**DATASET CONTENT**
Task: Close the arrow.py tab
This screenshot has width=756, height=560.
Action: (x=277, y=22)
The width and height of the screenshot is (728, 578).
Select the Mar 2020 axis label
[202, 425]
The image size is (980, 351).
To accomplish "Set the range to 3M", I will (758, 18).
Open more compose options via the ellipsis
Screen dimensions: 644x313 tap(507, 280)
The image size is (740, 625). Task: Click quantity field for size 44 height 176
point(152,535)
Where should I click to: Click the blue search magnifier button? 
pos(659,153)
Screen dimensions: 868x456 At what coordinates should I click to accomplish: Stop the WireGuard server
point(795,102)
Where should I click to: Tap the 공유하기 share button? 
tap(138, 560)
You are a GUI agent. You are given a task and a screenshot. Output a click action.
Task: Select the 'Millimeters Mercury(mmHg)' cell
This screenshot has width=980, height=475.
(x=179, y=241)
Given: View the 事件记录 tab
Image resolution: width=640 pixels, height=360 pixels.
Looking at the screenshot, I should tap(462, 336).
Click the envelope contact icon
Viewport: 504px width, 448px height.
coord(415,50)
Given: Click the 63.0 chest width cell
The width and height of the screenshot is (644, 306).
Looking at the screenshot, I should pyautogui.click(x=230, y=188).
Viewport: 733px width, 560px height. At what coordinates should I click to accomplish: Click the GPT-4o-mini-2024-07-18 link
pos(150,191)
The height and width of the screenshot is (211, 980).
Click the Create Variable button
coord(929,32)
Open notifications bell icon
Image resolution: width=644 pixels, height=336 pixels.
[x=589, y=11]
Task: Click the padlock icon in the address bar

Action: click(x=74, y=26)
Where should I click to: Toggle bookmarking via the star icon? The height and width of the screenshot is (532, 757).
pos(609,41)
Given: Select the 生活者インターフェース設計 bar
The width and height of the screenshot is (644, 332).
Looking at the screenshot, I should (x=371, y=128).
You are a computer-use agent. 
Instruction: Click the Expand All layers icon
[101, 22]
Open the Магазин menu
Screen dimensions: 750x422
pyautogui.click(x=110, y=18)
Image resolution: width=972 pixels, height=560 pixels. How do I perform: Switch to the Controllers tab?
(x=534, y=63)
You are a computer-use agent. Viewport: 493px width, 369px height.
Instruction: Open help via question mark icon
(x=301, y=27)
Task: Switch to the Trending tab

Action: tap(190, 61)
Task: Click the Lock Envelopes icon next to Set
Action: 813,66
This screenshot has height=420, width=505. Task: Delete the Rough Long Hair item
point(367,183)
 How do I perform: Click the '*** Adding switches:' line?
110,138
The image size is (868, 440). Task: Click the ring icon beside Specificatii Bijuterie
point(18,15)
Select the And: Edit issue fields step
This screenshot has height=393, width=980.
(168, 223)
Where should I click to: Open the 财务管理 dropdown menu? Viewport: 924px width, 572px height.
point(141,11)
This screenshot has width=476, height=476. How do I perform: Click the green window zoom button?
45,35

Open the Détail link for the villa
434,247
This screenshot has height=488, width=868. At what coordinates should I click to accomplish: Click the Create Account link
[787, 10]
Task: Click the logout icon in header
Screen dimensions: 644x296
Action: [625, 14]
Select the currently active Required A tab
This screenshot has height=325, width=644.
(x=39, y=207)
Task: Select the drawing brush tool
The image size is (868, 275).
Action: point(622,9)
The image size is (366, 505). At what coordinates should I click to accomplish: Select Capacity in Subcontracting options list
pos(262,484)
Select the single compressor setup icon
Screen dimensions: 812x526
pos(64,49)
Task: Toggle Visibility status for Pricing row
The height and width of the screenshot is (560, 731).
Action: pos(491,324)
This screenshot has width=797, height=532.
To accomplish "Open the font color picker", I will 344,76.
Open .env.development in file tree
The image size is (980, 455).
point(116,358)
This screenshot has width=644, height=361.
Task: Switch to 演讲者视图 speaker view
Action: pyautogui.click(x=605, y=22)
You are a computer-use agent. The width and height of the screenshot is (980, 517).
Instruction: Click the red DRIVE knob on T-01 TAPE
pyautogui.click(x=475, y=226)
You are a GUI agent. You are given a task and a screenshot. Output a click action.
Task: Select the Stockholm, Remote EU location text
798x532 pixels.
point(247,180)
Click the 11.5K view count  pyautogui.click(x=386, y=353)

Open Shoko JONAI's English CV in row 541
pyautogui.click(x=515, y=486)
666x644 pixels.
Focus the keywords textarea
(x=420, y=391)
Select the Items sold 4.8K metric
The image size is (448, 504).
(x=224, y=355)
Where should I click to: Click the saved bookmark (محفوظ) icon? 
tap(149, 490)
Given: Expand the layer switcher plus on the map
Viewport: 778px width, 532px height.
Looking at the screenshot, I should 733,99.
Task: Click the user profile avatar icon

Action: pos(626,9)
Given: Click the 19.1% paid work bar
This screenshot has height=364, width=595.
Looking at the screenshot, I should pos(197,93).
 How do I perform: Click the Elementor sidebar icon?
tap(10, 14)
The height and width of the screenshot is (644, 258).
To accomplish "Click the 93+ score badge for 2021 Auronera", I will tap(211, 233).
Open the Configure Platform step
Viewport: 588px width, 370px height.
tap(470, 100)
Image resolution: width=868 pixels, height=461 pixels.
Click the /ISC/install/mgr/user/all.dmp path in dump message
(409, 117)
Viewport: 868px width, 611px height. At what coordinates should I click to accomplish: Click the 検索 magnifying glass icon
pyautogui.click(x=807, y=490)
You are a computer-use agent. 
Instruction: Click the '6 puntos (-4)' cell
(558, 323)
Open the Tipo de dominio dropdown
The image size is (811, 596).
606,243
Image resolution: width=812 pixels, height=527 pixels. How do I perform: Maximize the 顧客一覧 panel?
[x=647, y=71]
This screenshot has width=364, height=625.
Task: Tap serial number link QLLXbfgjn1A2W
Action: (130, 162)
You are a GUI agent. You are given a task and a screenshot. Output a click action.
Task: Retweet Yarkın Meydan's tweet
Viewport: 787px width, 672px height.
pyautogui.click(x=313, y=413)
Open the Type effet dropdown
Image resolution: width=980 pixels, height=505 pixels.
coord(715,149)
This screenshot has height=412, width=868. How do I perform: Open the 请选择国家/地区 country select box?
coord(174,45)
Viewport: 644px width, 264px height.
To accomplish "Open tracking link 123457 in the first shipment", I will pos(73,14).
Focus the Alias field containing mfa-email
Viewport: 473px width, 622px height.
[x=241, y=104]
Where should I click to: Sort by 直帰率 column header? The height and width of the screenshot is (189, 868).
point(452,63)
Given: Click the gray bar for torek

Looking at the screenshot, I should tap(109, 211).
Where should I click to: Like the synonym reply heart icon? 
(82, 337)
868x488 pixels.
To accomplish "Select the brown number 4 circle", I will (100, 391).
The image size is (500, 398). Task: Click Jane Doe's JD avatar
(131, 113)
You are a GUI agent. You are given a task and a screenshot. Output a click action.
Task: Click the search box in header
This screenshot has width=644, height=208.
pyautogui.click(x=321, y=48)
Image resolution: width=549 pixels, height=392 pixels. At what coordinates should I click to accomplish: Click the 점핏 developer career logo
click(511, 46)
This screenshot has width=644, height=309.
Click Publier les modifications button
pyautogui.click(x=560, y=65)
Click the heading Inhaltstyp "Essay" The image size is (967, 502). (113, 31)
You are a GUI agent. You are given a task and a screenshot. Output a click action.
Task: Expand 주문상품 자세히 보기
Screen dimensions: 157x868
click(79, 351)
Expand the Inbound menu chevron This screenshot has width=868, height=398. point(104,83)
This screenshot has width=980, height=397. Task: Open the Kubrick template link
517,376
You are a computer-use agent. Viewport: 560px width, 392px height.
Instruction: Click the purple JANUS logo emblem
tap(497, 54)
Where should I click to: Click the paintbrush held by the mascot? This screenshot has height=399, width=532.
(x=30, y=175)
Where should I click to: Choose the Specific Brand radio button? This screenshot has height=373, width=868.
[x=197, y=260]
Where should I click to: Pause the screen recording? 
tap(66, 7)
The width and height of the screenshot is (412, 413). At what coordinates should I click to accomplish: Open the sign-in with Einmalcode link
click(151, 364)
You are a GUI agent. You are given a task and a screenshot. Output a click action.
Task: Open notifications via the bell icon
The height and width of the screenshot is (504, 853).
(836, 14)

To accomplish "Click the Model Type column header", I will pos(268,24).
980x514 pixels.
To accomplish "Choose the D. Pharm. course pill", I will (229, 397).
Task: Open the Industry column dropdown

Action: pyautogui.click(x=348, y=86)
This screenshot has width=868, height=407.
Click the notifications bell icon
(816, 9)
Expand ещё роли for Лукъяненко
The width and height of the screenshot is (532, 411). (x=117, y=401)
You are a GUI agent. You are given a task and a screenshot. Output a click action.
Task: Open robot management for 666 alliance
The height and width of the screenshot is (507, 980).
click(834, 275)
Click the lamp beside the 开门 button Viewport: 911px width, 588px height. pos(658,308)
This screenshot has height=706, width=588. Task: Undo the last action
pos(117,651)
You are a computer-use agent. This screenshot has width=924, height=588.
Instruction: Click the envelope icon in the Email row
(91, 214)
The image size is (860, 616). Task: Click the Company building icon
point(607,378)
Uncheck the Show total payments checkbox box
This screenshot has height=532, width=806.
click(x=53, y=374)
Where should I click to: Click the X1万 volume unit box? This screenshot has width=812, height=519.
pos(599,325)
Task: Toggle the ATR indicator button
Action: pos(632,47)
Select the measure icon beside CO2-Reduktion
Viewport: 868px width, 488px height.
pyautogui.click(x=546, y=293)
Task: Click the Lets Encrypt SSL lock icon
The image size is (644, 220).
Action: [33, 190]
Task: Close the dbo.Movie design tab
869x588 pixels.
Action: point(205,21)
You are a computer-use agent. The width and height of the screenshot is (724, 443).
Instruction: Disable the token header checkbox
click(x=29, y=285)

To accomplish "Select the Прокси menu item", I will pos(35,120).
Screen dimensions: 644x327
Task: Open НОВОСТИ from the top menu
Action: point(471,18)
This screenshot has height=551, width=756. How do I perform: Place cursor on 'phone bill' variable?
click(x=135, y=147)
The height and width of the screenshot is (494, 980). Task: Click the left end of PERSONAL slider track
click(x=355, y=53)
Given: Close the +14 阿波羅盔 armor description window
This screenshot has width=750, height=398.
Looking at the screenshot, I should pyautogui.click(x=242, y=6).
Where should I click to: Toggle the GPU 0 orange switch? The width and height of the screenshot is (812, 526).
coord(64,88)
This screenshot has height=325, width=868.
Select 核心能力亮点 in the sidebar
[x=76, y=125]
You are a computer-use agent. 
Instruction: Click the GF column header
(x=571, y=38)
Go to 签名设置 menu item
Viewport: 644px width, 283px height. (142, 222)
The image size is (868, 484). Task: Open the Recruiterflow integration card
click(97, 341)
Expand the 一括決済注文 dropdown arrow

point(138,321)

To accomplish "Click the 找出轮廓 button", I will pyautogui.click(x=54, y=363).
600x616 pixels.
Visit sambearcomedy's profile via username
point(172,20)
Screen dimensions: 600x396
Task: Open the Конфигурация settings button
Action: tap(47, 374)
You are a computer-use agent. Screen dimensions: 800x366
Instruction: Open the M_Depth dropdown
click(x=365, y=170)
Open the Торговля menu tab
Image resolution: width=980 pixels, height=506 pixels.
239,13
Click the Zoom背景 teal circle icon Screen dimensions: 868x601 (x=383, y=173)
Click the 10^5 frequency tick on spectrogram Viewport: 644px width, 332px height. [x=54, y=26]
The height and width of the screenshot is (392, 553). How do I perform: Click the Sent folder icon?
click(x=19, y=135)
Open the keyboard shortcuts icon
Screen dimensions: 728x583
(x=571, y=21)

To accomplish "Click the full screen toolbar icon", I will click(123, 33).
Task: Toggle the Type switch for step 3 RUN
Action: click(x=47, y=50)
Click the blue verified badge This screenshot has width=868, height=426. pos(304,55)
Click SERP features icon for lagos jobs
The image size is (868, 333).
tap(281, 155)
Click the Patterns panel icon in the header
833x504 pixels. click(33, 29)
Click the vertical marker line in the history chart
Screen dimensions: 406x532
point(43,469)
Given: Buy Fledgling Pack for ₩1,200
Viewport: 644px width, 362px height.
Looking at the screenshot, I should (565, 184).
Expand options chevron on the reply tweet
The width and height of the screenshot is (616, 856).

**ASSIGNMENT**
Of all the lines in the data above, show only those that hold the word "circle".

**RESPONSE TO THE EXERCISE**
To accomplish "Select the brown number 4 circle", I will (100, 391).
Click the Zoom背景 teal circle icon Screen dimensions: 868x601 (x=383, y=173)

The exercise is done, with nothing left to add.